> **What this task involves**
For the listing underneath, give the count of lines containing the string "computer" and nothing further.

> **Study material**
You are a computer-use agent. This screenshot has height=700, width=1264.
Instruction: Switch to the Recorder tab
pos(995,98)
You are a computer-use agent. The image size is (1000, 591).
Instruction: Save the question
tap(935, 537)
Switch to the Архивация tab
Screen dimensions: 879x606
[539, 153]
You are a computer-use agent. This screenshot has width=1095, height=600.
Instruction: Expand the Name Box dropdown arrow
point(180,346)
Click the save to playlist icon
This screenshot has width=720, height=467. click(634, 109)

--

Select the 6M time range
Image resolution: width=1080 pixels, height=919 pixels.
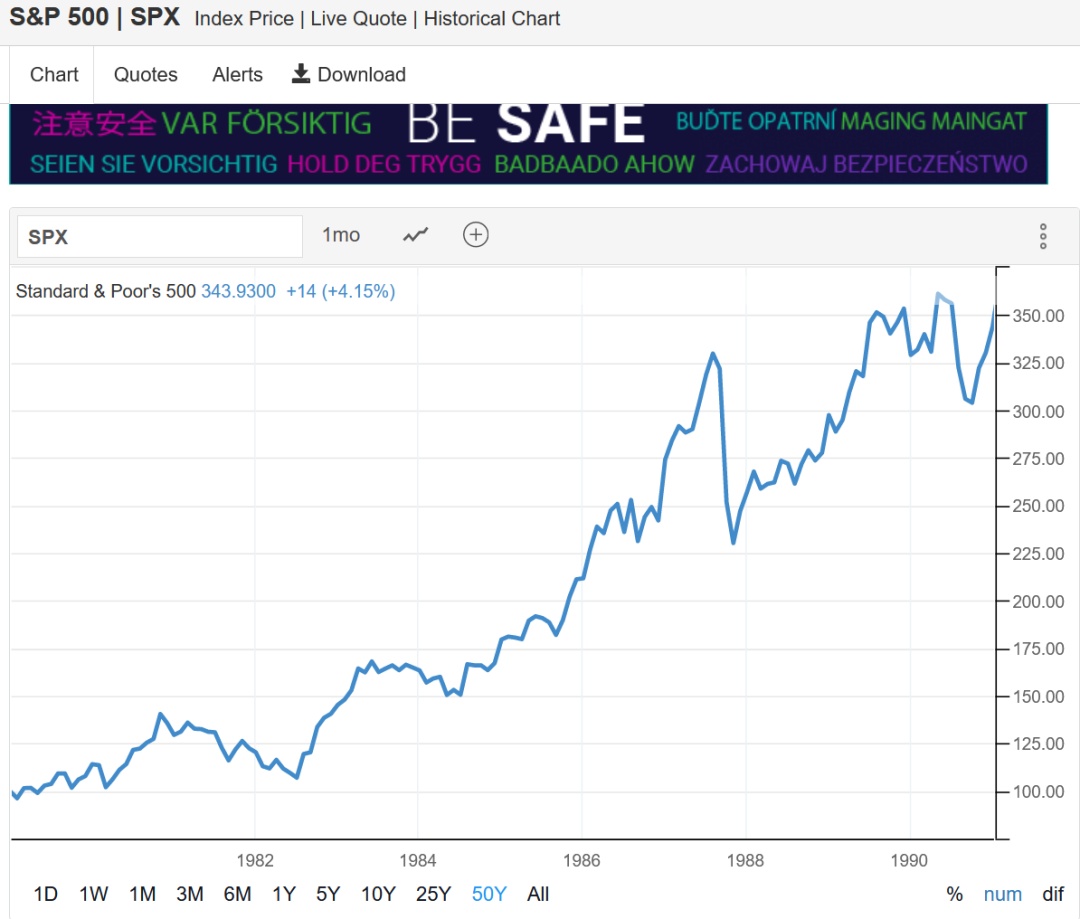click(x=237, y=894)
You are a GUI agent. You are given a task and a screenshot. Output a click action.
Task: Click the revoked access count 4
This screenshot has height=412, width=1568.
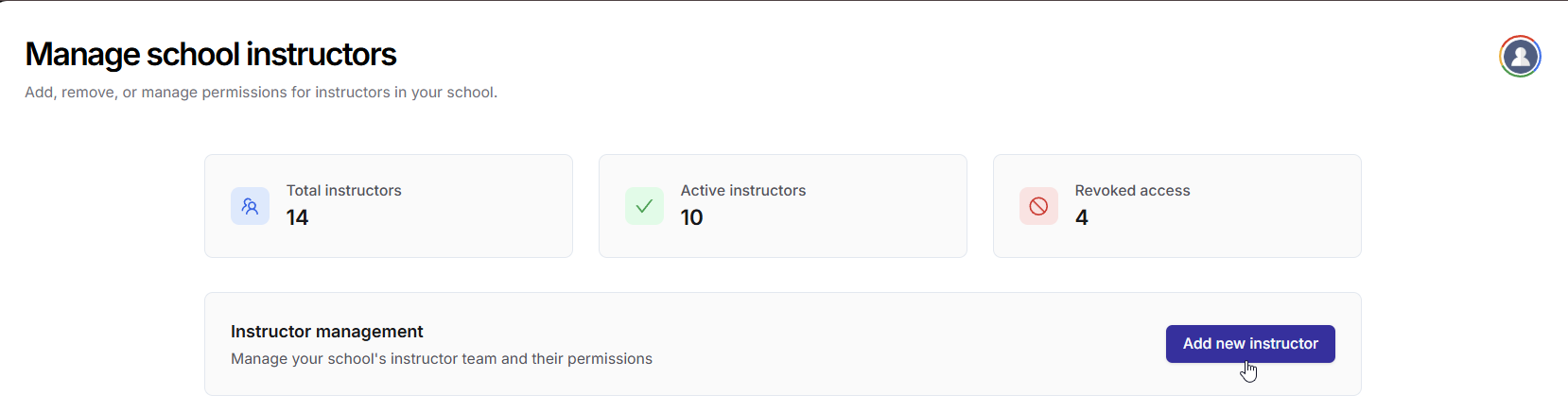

* * *

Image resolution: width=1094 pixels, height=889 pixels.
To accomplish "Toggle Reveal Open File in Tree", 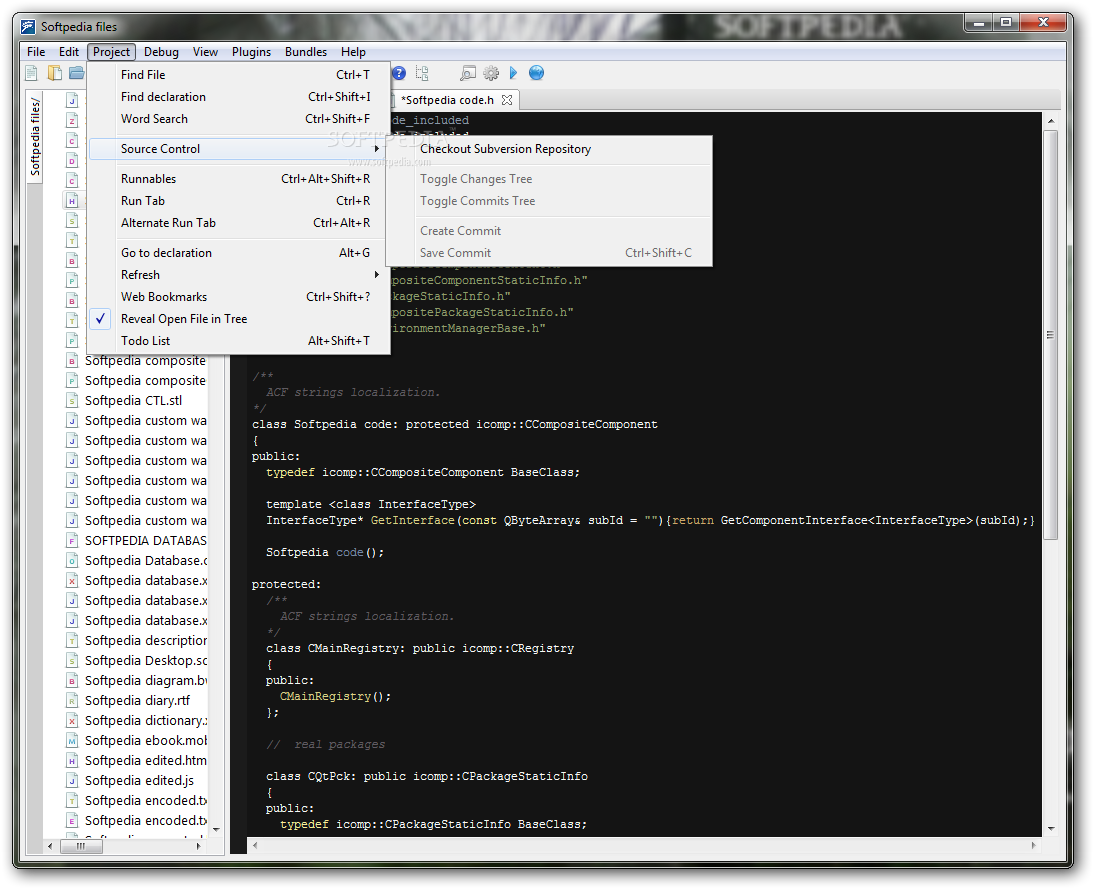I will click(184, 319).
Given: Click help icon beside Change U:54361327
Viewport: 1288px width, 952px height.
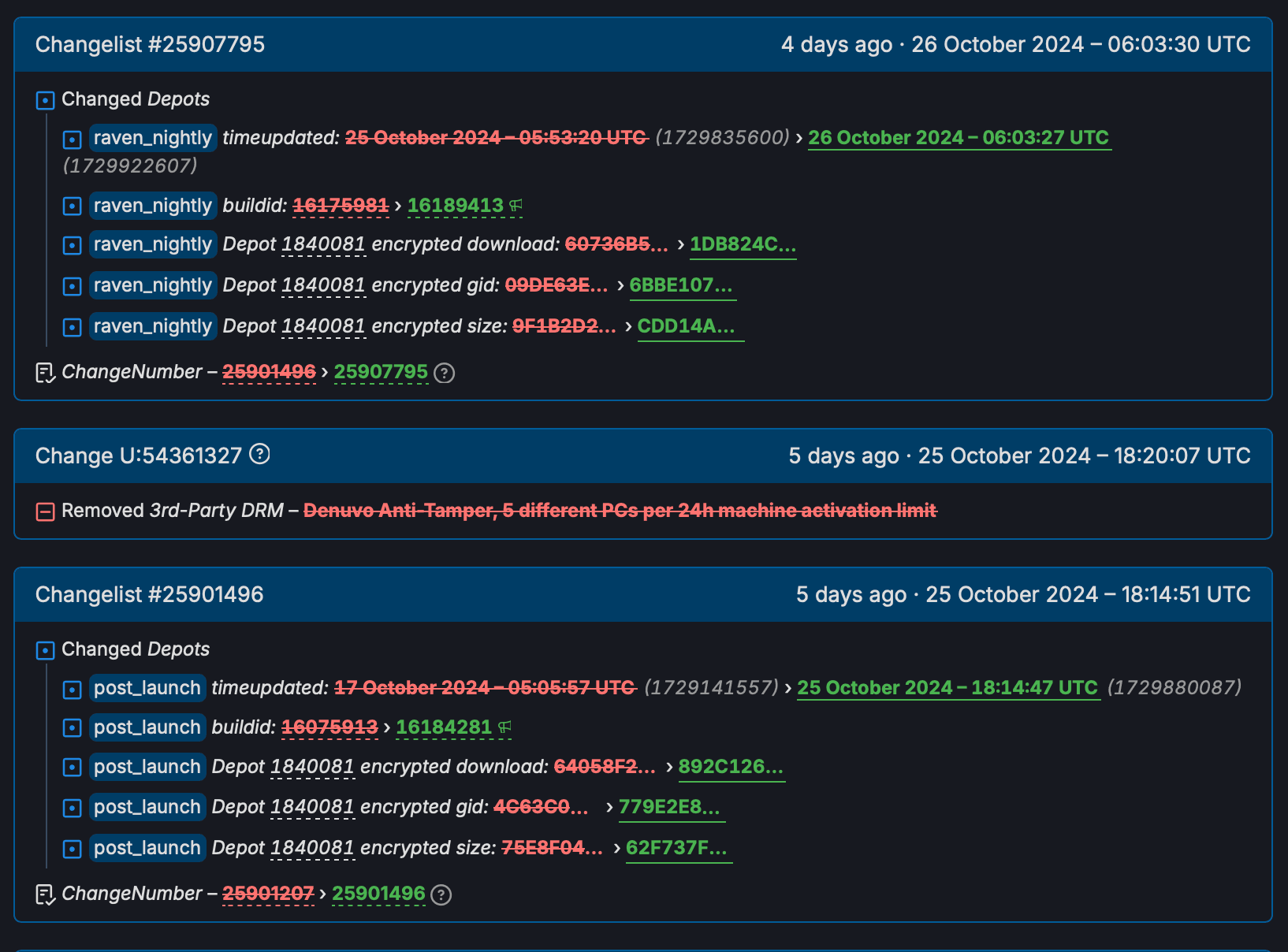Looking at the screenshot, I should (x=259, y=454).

> **Reply to the exercise**
3